Así de categórico fue Emiliano Vecchio al referirse a su futuro futbolístico y sus deseos de jugar sus últimos años en Defensores de Belgrano de Villa Ramallo. “El Gordo” estuvo jugando hasta fin de año en Arabia Saudita y actualmente está participando de la pretemporada que está llevando adelante el equipo de Héctor Storti. Ya en las próximas horas decidirá qué será de su futuro: “Tengo dos ofertas de Dubai y una de Estados Unidos, así que estamos estudiando cuál es la mejor opción y luego decidir”, dijo a EL NORTE.
Con 31 años recién cumplidos, Emiliano sostiene que se siente bien para continuar jugando en el exterior, pero de igual manera ya está pensando en regresar a Defensores. “ Acá la paso muy bien con todos los chicos, aparte a algunos de ellos los tuve de compañero cuando ascendimos y el primer año en el Federal A, así que junto al cuerpo técnico me hacen sentir uno más. Ya le dije a Darío -por Darío Paoloni, el presidente de la subcomisión de fútbol de la institución- que en un año y medio me vengo a jugar acá”, aseguró en medio de la charla con EL NORTE. Tan amable y jovial como en el momento de partir a Unión Española de Chile, Vecchio siente a Ramallo como su hogar -de este lugar es su esposa- y en cada período de vacaciones que su carrera le permite tener, él viaja de visita. “Vengo a visitar a la familia de mi señora, a los amigos, y la paso bien”, dijo contento.

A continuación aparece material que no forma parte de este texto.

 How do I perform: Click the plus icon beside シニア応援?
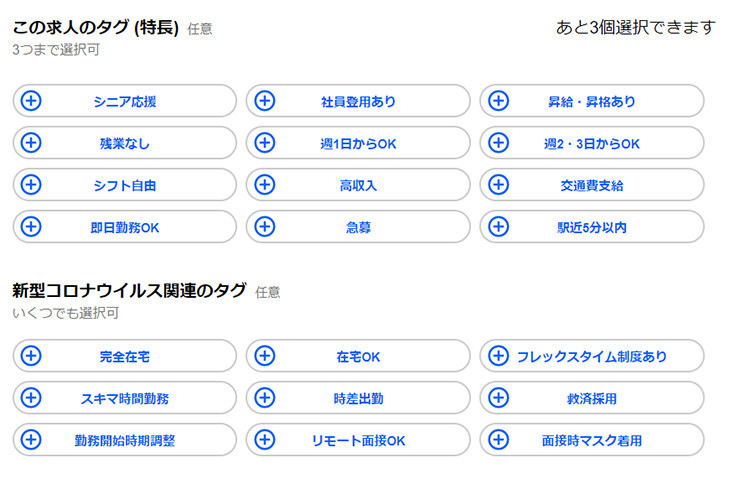coord(31,101)
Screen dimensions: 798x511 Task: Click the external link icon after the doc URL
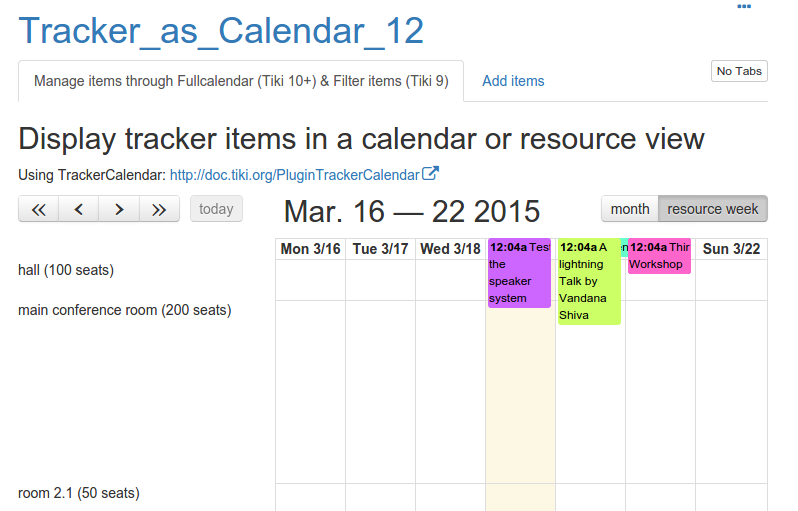coord(430,174)
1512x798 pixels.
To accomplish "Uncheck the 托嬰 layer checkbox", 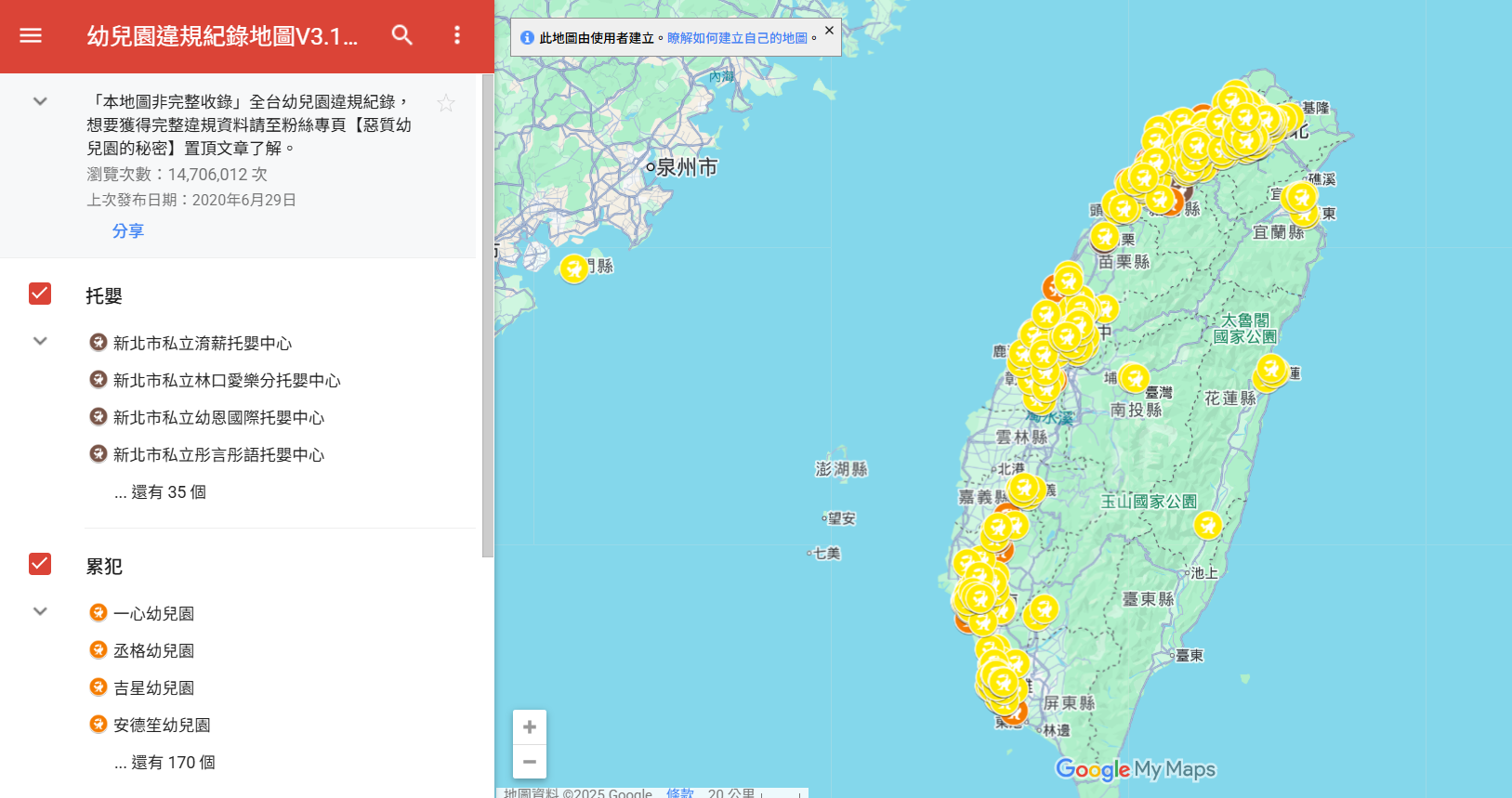I will click(40, 294).
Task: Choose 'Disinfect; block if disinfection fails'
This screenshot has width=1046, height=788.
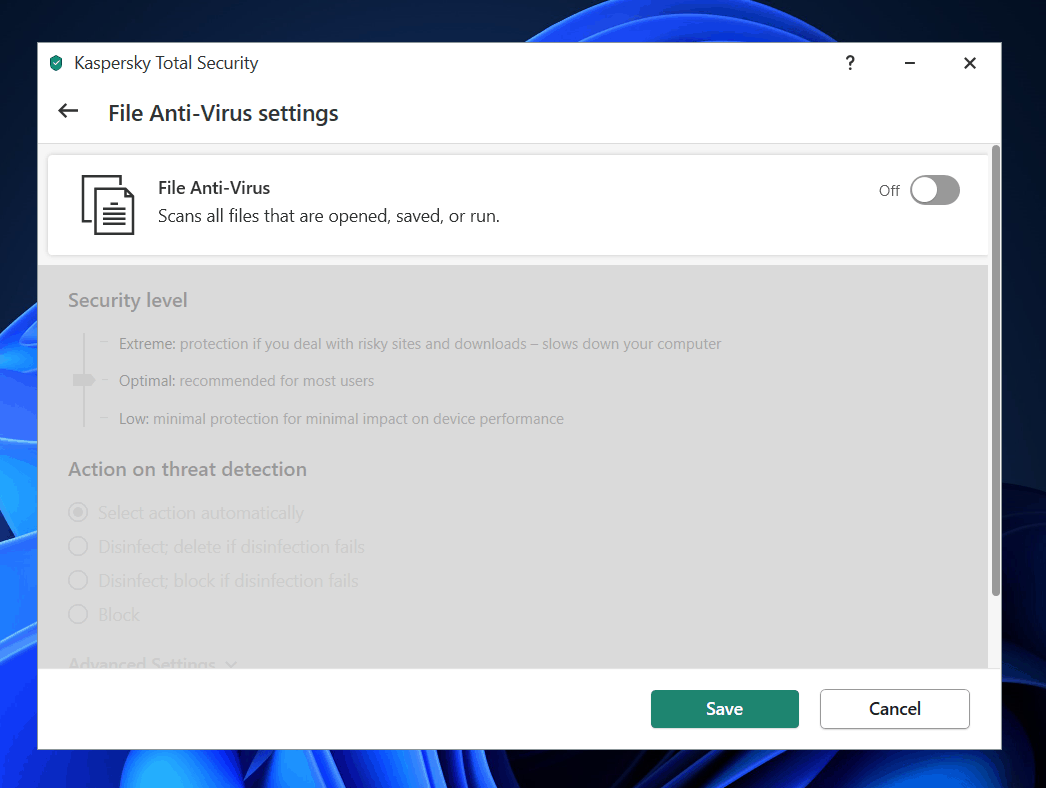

A pesar de su corta edad tiene una larguísima trayectoria en el fútbol, ya que debutó en la primera división de Rosario Central cuando tenía 16 años. Posteriormente y sin haberse afianzado en primera, viajó a España a probarse en el Real Madrid de España, pero al no tener pasaporte comunitario terminó recalando en el ascenso de ese país. Luego de esta experiencia europea regresó a Sudamérica al ser adquirido por el Corinthians de Brasil, pero allí no llegó a jugar. Regresó al país, estuvo unos meses libre, y en ese momento llegó Defensores de Belgrano a su vida. Participó de una prueba de jugadores libres que provenían de la ciudad de Rosario y a los pocos minutos Osvaldo Diez - entrenador del equipo por esos días - y Héctor Storti - el comodín del club - ya habían decidido que el “gordito” que la rompía se tenía que quedar. Al año siguiente obtuvieron el ascenso al Federal A y en esa primera experiencia en la categoría Defensores fue un gran protagonista - contaba con un Vecchio intratable para los equipos rivales y ya era un serio candidato al ascenso - pero llegó una oferta para partir a la Unión Española de Chile. A partir de ese momento comenzó un raid por diferentes clubes de Sudamérica y oriente: Unión Española, Colo Colo, Qatar Sports Club, Santos de Brasil, Al-Ahli Dubai de Emiratos Arabes Unidos y Al Ittihad de Arabia Saudita.